I am a biochemist and use a combination of biology, chemistry, and physics to solve difficult problems in biochemistry. I am interested in the how our immune system regulates and responds to misfolded proteins linked to neurological diseases such as Alzheimer's Disease. Simply put, does the immune system speed up or slow down the progression of Alzheimer's?
My lab uses a range of scientific tools, including surface plasmon resonance microfluidic sensors, fluorescence spectroscopy, chromatography, Western Blots, and computer simulations to study difficult protein interactions. We use these methods to investigate laboratory model protein systems of neurological disease, protein-based drugs, and proteins in human tissue. We are also initiating research to investigate protein passage through the blood-brain barrier.
My lab investigates how intravenous immunoglobulin (IVIG) helps Alzheimers Disease patients and use this knowledge to develop improved Alzheimers Disease treatments. IVIG does show efficacy with Alzheimer's patients but on too limited a scale for current use as a drug. Because IVIG is a very complex drug, identifying the components that help Alzheimers patients is a critical and challenging problem.
To solve this problem, our lab has developed surface plasmon resonance (SPR) microfluidic sensors that are designed to specifically isolate and study specialized IVIG antibody subgroups.

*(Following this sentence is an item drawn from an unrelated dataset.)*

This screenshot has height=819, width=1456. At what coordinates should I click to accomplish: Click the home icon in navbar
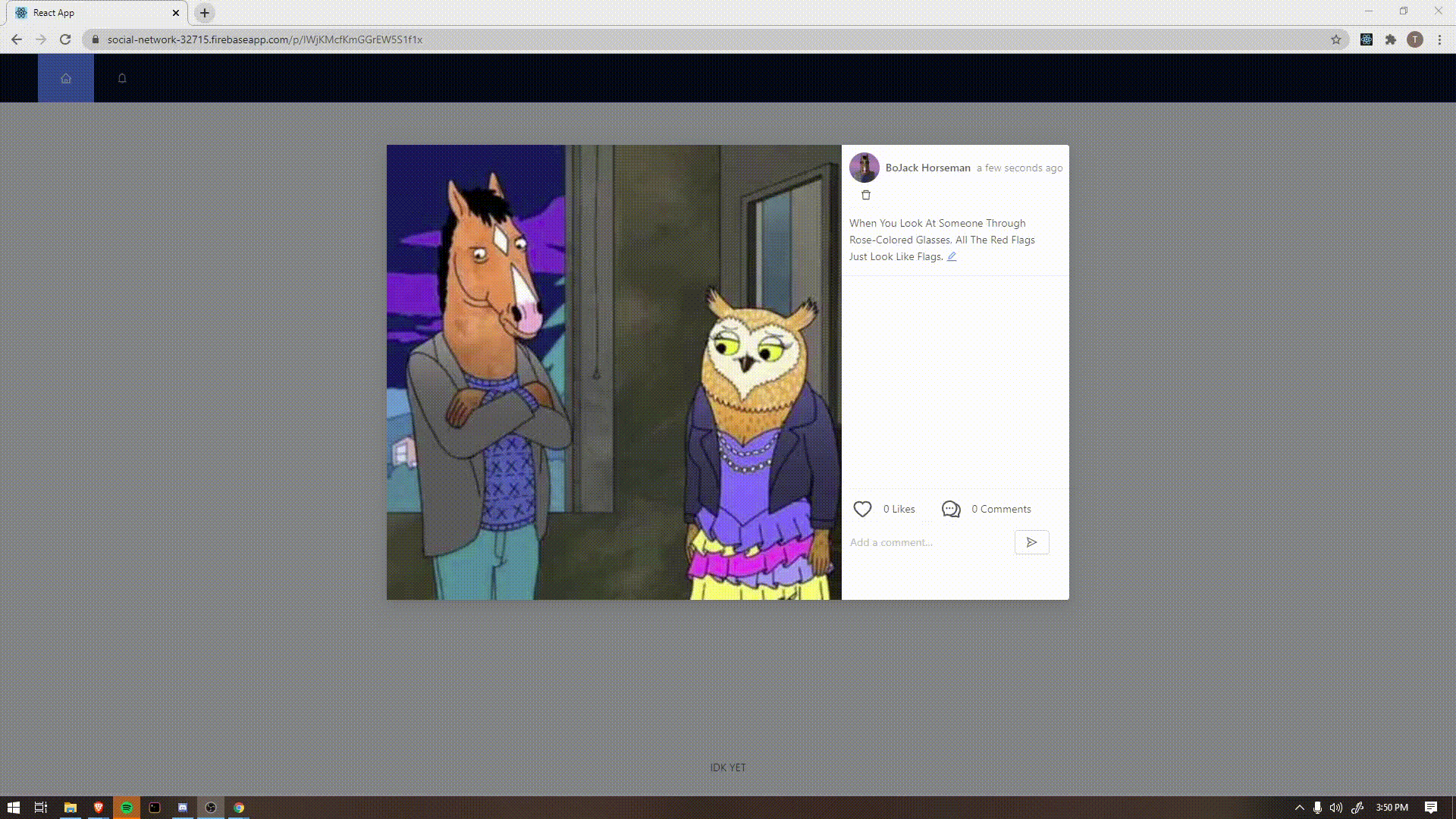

At UWT, we seek to employ our SPR method to measure two antibody properties that could benefit Alzheimers patients by reducing neuroinflammation: (1) antibody targeting to Alzheimer's brain plaques and (2) attached anti-inflammatory sugar groups. Specifically, we aim to determine if these two properties are found on the same antibody subgroup in IVIG. We also aim to determine if this critical antibody species is missing in late-stage Alzheimers patients and individuals genetically predisposed to AD.
A successful outcome of these studies could directly lead to an improved Alzheimers therapy via enrichment of IVIG antibodies with these special anti-inflammatory properties and/or design of non-antibody drugs to replicate the key IVIG properties. In parallel, we also hope to better understand how a healthy immune system prevents neuroinflammation in the aging brain.